Today, I wanted to discuss one of the hardest investment issues I've considered in trying to adopt a coherent investment strategy that will lead to success. For lack of a better term, I call this the debate between automatic dividend investing and active dividend investing.
One one hand, you have what I call "automatic dividend investing" where you simply identify the strongest six or seven companies in the world, and invest money into them every month. If you got $500 to invest, it would basically amount to this: $100 for Coca-Cola (KO), $100 for Exxon-Mobil (XOM), $100 for Johnson & Johnson (JNJ), $100 for Procter & Gamble (PG), and $100 for Colgate-Palmolive (CL) each month. For most, worrying about maximizing valuation wouldn't be the priority of this strategy (maybe you'd stop buying shares of Coke if the company traded at 28x earnings or something self-evidently bad), but for the most part the focus would be on acquiring an ever-larger stake in each of these firms with each passing month. Over long periods of time, such a dollar-cost averaging approach would likely generate investment returns commensurate with the underlying growth of the business. If Coke generates 10% growth annually over the next 25 years, it's likely the investor would experience around 10% growth.
The appeal of this strategy is that it has a fanatical focus on quality (the point isn't that you would choose the same firms that I did, but rather, that you would be regularly investing money each month into the companies that you believe to be the best). Also, it's a strategy that requires a much smaller time investment than value investing. If you know that 10-20% of your disposable income from every paycheck is going to buy shares of Coca-Cola, that can free up some of the time that you would otherwise spend researching investments. Considering that we each only have about 450,000 or so conscious hours walking this earth, it could possibly be more useful for us if we spend that time doing other things than researching investments. This thought process could be a much more peaceful way to approach investing: "I got this idea of what the top 15 to 20 firms in the world are. I'm going to try and take my disposable income from each paycheck and buy ownership stakes in each of these firms. I'll monitor the health of the stocks periodically, but for the most part, I'm going to focus on increasing my savings rate (either by making more money or cutting expenses) and living life."
This contrasts to another investment route that I classify as "active dividend investing." This requires digging in and looking up firms that most people outside of the investing world haven't heard of. It takes time to pick up on information such as the fact that Becton Dickinson (BDX) has a compounded dividend growth rate of 13% annually since 1962. Or that Owens & Minor (OMI) has a 13% annual compounded dividend growth rate since 1982. While the quality of these firms is quite good, it's not quite Abbott Labs (ABT) or Johnson & Johnson quality. And consequently, these firms take a bit more time to monitor. While it may always be prudent to make up with the quarterly filings and annual reports of your investment, it is probably more necessary to do that with Owens & Minor than Johnson & Johnson. The strategy of active dividend investing involves the practice of value investing. The entry price paid for the stock is a much bigger deal in this approach. While this requires more time and effort, it can potentially lead to more optimal results due to its more focused nature.

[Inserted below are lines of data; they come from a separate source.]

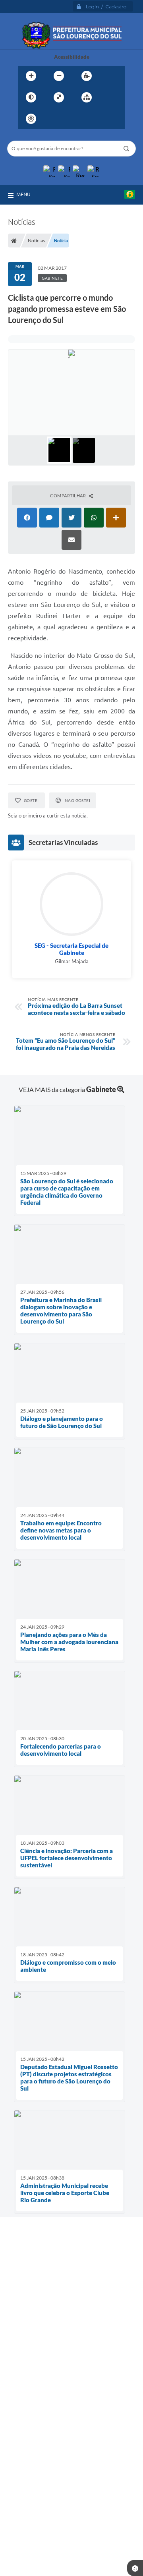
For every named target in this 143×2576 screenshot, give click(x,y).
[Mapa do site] (86, 97)
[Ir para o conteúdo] (54, 119)
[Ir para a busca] (89, 119)
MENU (23, 194)
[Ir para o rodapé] (106, 119)
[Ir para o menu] (71, 119)
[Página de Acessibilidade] (31, 119)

Eventually, I came to find that the strategy of active dividend investing fit my personality better than the more automatic approach. This stemmed from my realization that there are two ways to find safety in an investment.
The first is the company itself. The health and promise of longevity offered by Coca-Cola's business model is better than that of Research in Motion (RIMM). Finding excellent businesses is one way to find safety.

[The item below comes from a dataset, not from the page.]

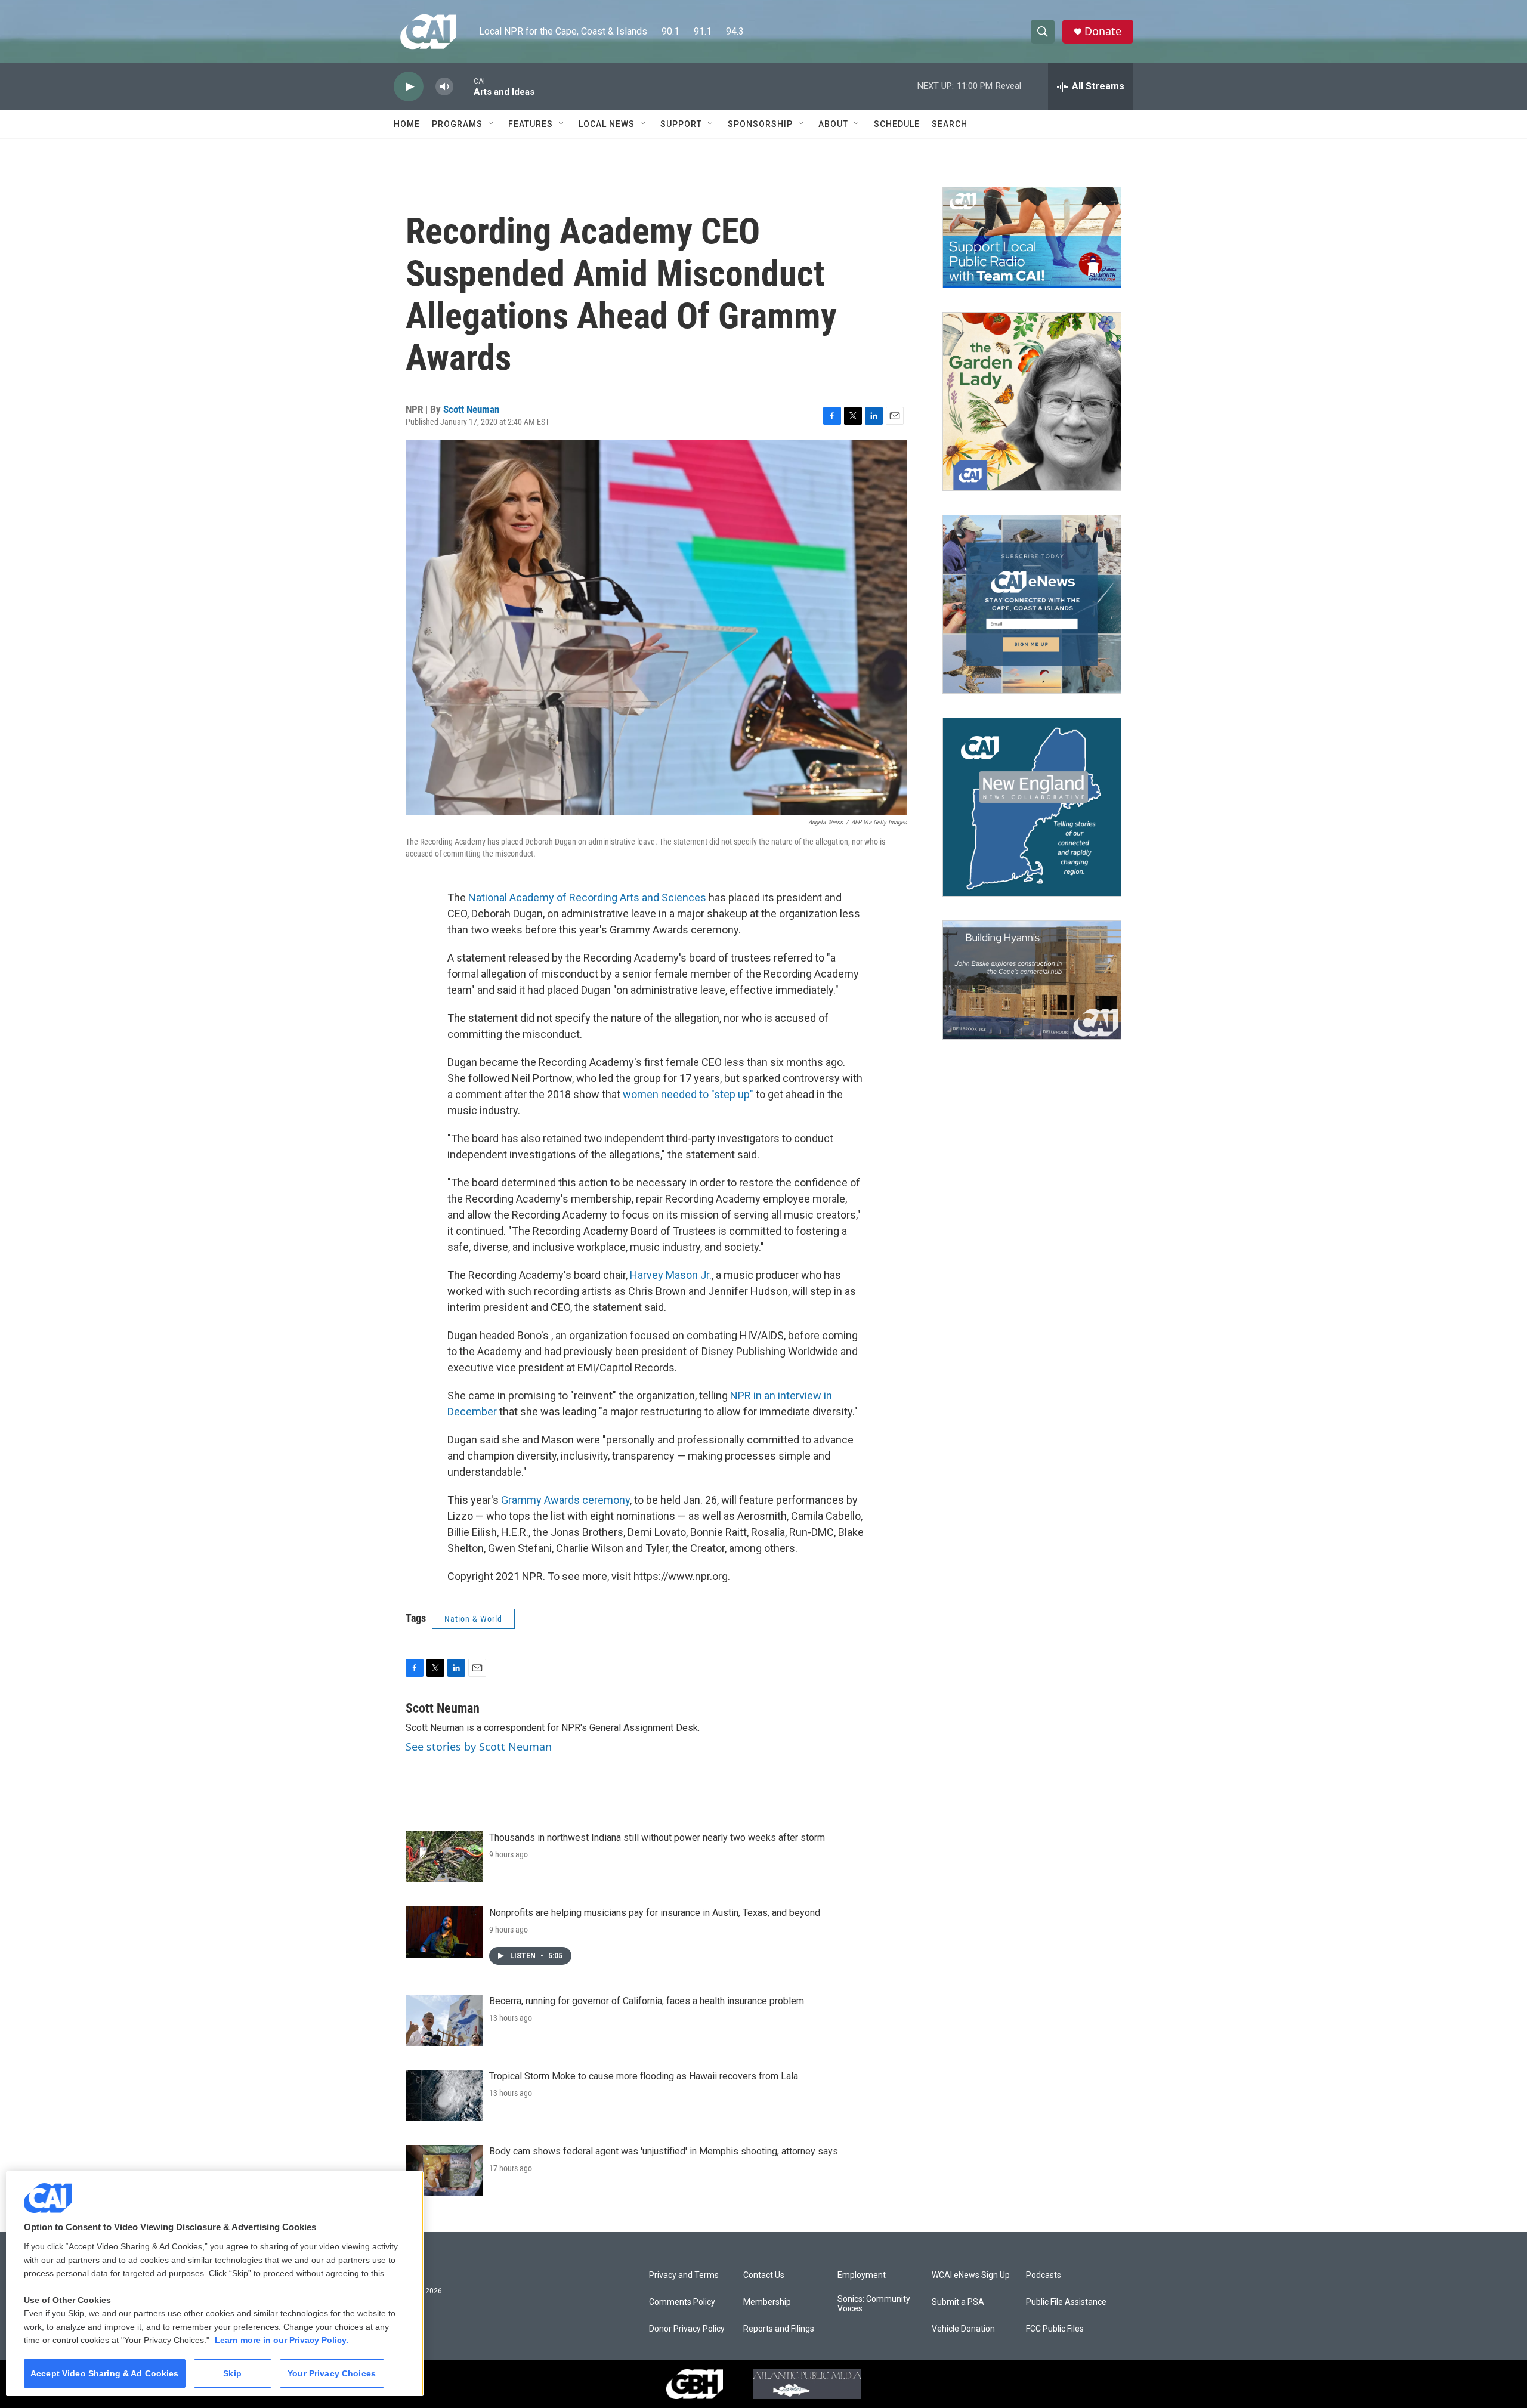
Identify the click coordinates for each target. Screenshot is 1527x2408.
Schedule (897, 124)
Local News (607, 124)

But price itself can also be a form of safety (or potential hazard). If I were to privately arrange to purchase 100 shares of Coca-Cola at $100 a piece, the performance of the business isn't going to be able to save me when I pay an irrational price. This phenomenon largely explains why Microsoft (MSFT) has offered investors such seemingly lackluster returns since 2000. The business performed fine and well-the earnings per share may have tripled, but the business certainly didn't because the company was priced so irrationally at the start of the millennium.
Essentially, my preference for the more rigorous approach came down to this personal judgment call: I'd rather spend the time searching for undervalued stocks such as Becton Dickinson because I think it would be a safer investment to buy shares of the stock at 13x earnings than it would be to buy Procter & Gamble at 24x earnings. Whatever higher earnings quality that Procter & Gamble brings to the table is offset by the additional safety that Becton Dickinson's cheaper price offers.
But still, I do think there is a certain temptation to just say, "Hey, I want to buy $100-$200 worth of Coca-Cola stock every month." The good news is that, as is the case with almost all issues in investing, we don't have to take an all-or-nothing approach. A blended strategy is perfectly legitimate. If you've got $500 per month to investment, it can be perfectly suitable for you to say, "I'm going to put $100 into Coca-Cola every month and dedicate the other $400 to the pursuit of undervalued and under-the-radar dividend growth stocks." It's hard to go wrong with many things when you take a balanced approach.